### What needs to be done
Take the lines below between the one holding "Instruction: Click video" and the one holding "Open the アパホテル〈札幌すすきの駅西〉 hotel link", inclusive, and copy them exactly. Add nothing.

### Recorded information
---------------
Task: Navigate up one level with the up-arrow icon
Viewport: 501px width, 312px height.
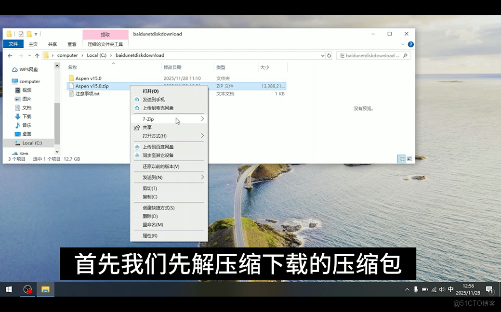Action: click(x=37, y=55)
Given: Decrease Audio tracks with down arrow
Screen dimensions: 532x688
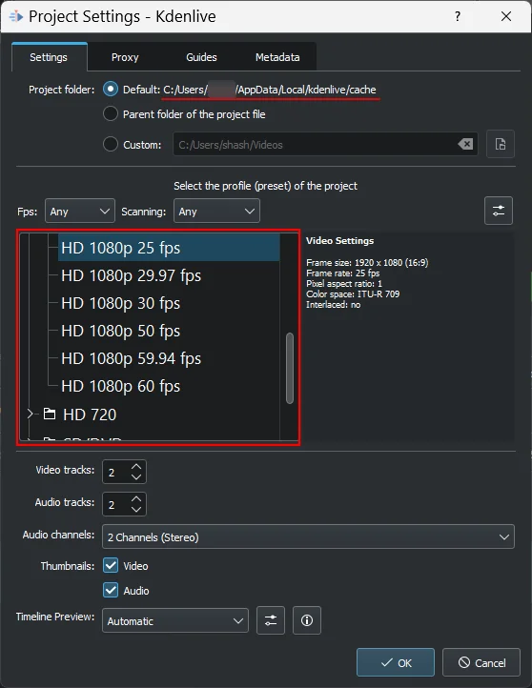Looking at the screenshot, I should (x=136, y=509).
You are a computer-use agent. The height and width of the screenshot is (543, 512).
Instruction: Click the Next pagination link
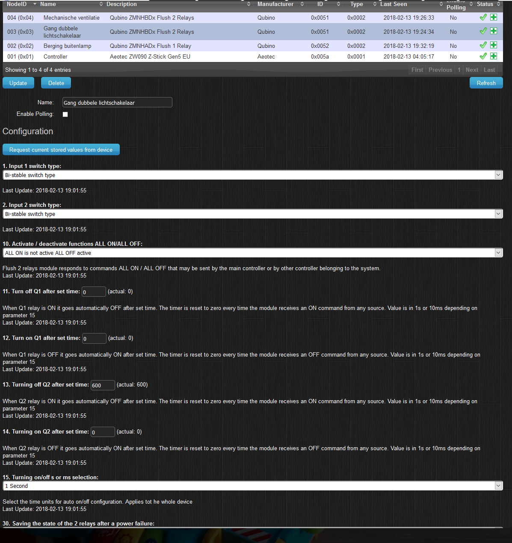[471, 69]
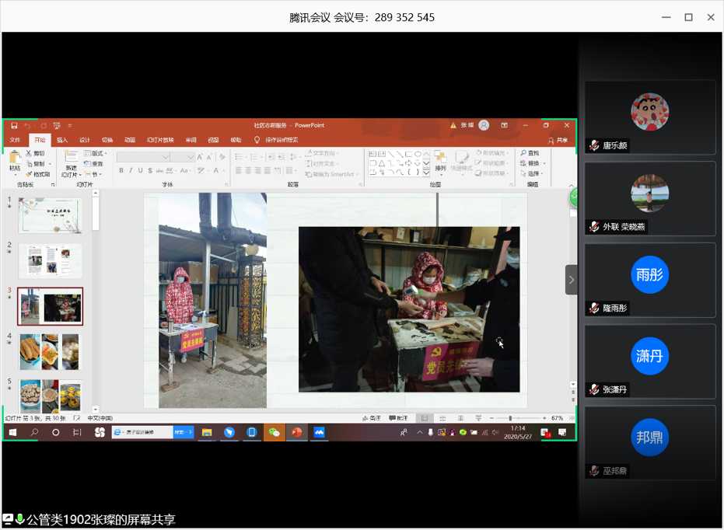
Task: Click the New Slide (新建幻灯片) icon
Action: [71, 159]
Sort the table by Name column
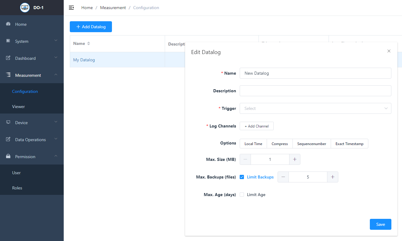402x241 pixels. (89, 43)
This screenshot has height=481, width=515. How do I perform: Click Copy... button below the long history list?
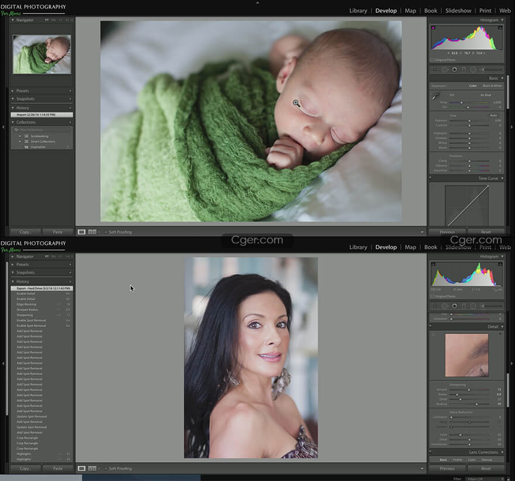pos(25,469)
---------------
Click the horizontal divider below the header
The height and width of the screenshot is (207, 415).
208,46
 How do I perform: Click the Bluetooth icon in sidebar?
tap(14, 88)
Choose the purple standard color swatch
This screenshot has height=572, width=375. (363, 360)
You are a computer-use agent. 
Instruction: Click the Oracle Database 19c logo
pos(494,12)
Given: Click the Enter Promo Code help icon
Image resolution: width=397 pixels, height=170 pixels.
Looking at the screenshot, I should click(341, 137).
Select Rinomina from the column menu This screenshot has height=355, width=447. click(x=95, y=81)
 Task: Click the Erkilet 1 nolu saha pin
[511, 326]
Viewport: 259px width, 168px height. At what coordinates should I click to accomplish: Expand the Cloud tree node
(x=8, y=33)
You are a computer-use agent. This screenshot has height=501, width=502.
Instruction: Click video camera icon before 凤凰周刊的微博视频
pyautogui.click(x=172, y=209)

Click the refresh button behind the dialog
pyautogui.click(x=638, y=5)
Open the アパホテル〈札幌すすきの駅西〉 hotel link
---------------
### Answer to this task
Instruction: Click video camera icon before 凤凰周刊的微博视频
pyautogui.click(x=172, y=209)

Click the refresh button behind the dialog
pyautogui.click(x=638, y=5)
Open the アパホテル〈札幌すすきの駅西〉 hotel link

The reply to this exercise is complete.